SUPPLIED DATA:

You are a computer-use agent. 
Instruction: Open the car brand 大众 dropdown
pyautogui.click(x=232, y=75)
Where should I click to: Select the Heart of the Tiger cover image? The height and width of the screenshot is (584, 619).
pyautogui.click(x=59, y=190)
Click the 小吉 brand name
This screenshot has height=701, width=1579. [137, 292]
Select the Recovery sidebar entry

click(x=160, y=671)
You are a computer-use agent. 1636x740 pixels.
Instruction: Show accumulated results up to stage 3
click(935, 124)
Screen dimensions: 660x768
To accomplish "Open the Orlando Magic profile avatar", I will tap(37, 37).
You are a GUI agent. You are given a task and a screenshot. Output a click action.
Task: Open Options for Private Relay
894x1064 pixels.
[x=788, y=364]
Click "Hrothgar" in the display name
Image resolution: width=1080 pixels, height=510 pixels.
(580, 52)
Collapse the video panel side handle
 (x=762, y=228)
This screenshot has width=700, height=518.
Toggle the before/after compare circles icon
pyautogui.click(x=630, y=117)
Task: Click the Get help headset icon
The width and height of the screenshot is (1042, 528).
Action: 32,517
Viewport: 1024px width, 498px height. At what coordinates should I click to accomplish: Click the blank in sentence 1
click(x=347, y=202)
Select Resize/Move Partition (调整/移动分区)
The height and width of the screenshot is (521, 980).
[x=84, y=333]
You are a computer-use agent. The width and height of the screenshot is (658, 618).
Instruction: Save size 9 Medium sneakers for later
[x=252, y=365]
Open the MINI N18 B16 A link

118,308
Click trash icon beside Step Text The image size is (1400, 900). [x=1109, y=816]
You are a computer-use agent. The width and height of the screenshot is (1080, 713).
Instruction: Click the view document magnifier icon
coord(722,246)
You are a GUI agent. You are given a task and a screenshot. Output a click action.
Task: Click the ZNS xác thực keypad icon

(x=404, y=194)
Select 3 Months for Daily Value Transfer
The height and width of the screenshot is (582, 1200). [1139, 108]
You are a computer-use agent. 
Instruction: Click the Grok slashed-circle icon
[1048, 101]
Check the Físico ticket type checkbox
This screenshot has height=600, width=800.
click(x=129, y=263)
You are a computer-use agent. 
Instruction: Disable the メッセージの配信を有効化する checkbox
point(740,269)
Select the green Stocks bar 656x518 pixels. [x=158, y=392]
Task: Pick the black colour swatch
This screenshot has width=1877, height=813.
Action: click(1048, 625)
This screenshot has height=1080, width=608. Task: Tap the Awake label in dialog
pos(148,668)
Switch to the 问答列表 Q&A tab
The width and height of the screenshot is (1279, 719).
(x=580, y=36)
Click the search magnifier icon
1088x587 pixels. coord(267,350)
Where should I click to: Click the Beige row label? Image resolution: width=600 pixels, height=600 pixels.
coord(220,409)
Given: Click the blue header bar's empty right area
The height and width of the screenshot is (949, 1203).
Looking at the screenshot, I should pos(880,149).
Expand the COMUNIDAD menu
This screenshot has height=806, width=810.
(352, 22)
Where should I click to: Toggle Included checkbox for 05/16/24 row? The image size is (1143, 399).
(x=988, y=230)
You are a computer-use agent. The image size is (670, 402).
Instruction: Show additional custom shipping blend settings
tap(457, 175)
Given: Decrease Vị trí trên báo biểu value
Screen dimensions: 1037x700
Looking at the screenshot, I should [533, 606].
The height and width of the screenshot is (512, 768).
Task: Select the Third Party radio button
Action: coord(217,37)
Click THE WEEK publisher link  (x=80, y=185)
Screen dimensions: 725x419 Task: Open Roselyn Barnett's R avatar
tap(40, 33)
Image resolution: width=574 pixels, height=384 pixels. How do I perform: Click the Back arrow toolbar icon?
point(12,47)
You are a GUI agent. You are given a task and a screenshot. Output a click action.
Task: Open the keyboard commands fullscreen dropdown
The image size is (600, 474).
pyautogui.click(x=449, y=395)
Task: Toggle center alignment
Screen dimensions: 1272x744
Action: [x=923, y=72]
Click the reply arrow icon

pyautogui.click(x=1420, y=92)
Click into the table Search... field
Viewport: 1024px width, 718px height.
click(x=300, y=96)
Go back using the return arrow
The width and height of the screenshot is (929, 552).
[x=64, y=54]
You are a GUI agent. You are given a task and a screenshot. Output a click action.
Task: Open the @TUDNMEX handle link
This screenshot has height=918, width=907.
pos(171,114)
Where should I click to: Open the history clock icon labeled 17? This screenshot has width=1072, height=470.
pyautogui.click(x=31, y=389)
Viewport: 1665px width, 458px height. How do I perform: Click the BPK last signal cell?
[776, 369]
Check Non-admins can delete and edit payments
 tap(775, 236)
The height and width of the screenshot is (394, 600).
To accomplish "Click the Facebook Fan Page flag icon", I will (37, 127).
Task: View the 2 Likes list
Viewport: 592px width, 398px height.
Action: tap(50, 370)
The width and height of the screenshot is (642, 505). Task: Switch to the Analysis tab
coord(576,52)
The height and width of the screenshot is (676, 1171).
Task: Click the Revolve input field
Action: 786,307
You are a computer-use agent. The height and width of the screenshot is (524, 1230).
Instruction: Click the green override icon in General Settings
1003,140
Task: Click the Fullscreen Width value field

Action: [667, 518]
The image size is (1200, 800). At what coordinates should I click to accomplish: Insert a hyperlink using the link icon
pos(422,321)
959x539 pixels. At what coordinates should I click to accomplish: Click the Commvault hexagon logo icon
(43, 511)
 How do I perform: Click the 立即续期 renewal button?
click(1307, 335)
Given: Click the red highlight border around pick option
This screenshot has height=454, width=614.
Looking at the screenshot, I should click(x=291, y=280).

GOAL OF THE EXERCISE:
Give the complete listing again, exactly as it appears above.

WRITTEN SOLUTION:
You are a computer-use agent. 
Instruction: Open the car brand 大众 dropdown
pyautogui.click(x=232, y=75)
Where should I click to: Select the Heart of the Tiger cover image? The height and width of the screenshot is (584, 619).
pyautogui.click(x=59, y=190)
Click the 小吉 brand name
This screenshot has height=701, width=1579. [137, 292]
Select the Recovery sidebar entry

click(x=160, y=671)
You are a computer-use agent. 1636x740 pixels.
Instruction: Show accumulated results up to stage 3
click(935, 124)
Screen dimensions: 660x768
To accomplish "Open the Orlando Magic profile avatar", I will tap(37, 37).
You are a GUI agent. You are given a task and a screenshot. Output a click action.
Task: Open Options for Private Relay
894x1064 pixels.
[x=788, y=364]
Click "Hrothgar" in the display name
Image resolution: width=1080 pixels, height=510 pixels.
(580, 52)
Collapse the video panel side handle
 (x=762, y=228)
This screenshot has width=700, height=518.
Toggle the before/after compare circles icon
pyautogui.click(x=630, y=117)
Task: Click the Get help headset icon
The width and height of the screenshot is (1042, 528).
Action: 32,517
Viewport: 1024px width, 498px height. At what coordinates should I click to accomplish: Click the blank in sentence 1
click(x=347, y=202)
Select Resize/Move Partition (调整/移动分区)
The height and width of the screenshot is (521, 980).
[x=84, y=333]
You are a computer-use agent. The width and height of the screenshot is (658, 618).
Instruction: Save size 9 Medium sneakers for later
[x=252, y=365]
Open the MINI N18 B16 A link

118,308
Click trash icon beside Step Text The image size is (1400, 900). [x=1109, y=816]
You are a computer-use agent. The width and height of the screenshot is (1080, 713).
Instruction: Click the view document magnifier icon
coord(722,246)
You are a GUI agent. You are given a task and a screenshot. Output a click action.
Task: Click the ZNS xác thực keypad icon

(x=404, y=194)
Select 3 Months for Daily Value Transfer
The height and width of the screenshot is (582, 1200). [1139, 108]
You are a computer-use agent. 
Instruction: Click the Grok slashed-circle icon
[1048, 101]
Check the Físico ticket type checkbox
This screenshot has height=600, width=800.
click(x=129, y=263)
You are a computer-use agent. 
Instruction: Disable the メッセージの配信を有効化する checkbox
point(740,269)
Select the green Stocks bar 656x518 pixels. [x=158, y=392]
Task: Pick the black colour swatch
This screenshot has width=1877, height=813.
Action: click(1048, 625)
This screenshot has height=1080, width=608. Task: Tap the Awake label in dialog
pos(148,668)
Switch to the 问答列表 Q&A tab
The width and height of the screenshot is (1279, 719).
(x=580, y=36)
Click the search magnifier icon
1088x587 pixels. coord(267,350)
Where should I click to: Click the Beige row label? Image resolution: width=600 pixels, height=600 pixels.
coord(220,409)
Given: Click the blue header bar's empty right area
The height and width of the screenshot is (949, 1203).
Looking at the screenshot, I should pos(880,149).
Expand the COMUNIDAD menu
This screenshot has height=806, width=810.
(352, 22)
Where should I click to: Toggle Included checkbox for 05/16/24 row? The image size is (1143, 399).
(x=988, y=230)
You are a computer-use agent. The image size is (670, 402).
Instruction: Show additional custom shipping blend settings
tap(457, 175)
Given: Decrease Vị trí trên báo biểu value
Screen dimensions: 1037x700
Looking at the screenshot, I should [533, 606].
The height and width of the screenshot is (512, 768).
Task: Select the Third Party radio button
Action: coord(217,37)
Click THE WEEK publisher link  (x=80, y=185)
Screen dimensions: 725x419 Task: Open Roselyn Barnett's R avatar
tap(40, 33)
Image resolution: width=574 pixels, height=384 pixels. How do I perform: Click the Back arrow toolbar icon?
point(12,47)
You are a GUI agent. You are given a task and a screenshot. Output a click action.
Task: Open the keyboard commands fullscreen dropdown
The image size is (600, 474).
pyautogui.click(x=449, y=395)
Task: Toggle center alignment
Screen dimensions: 1272x744
Action: [x=923, y=72]
Click the reply arrow icon

pyautogui.click(x=1420, y=92)
Click into the table Search... field
Viewport: 1024px width, 718px height.
click(x=300, y=96)
Go back using the return arrow
The width and height of the screenshot is (929, 552).
[x=64, y=54]
You are a GUI agent. You are given a task and a screenshot. Output a click action.
Task: Open the @TUDNMEX handle link
This screenshot has height=918, width=907.
pos(171,114)
Where should I click to: Open the history clock icon labeled 17? This screenshot has width=1072, height=470.
pyautogui.click(x=31, y=389)
Viewport: 1665px width, 458px height. How do I perform: Click the BPK last signal cell?
[776, 369]
Check Non-admins can delete and edit payments
 tap(775, 236)
The height and width of the screenshot is (394, 600).
To accomplish "Click the Facebook Fan Page flag icon", I will (37, 127).
Task: View the 2 Likes list
Viewport: 592px width, 398px height.
Action: tap(50, 370)
The width and height of the screenshot is (642, 505). Task: Switch to the Analysis tab
coord(576,52)
The height and width of the screenshot is (676, 1171).
Task: Click the Revolve input field
Action: 786,307
You are a computer-use agent. The height and width of the screenshot is (524, 1230).
Instruction: Click the green override icon in General Settings
1003,140
Task: Click the Fullscreen Width value field

Action: [667, 518]
The image size is (1200, 800). At what coordinates should I click to accomplish: Insert a hyperlink using the link icon
pos(422,321)
959x539 pixels. At what coordinates should I click to accomplish: Click the Commvault hexagon logo icon
(43, 511)
 How do I perform: Click the 立即续期 renewal button?
click(1307, 335)
Given: Click the red highlight border around pick option
This screenshot has height=454, width=614.
Looking at the screenshot, I should click(x=291, y=280).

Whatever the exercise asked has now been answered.